### RECORDS SUPPLIED
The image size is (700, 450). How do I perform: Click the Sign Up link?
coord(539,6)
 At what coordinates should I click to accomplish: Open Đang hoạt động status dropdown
--
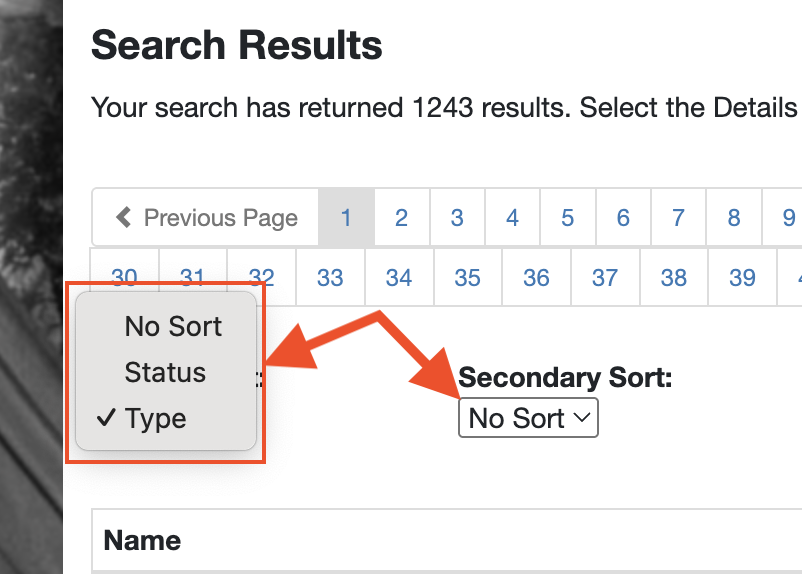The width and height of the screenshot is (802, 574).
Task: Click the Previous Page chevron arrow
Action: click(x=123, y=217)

### ASSIGNED TASK
Look above for the line with "The image size" and the line with "At what coordinates"; transcribe both and all lines in between, exactly, and nothing else.

### SOLUTION TO THE EXERCISE
The image size is (700, 450). How do I perform: Click the Sign Up link?
coord(539,6)
 At what coordinates should I click to accomplish: Open Đang hoạt động status dropdown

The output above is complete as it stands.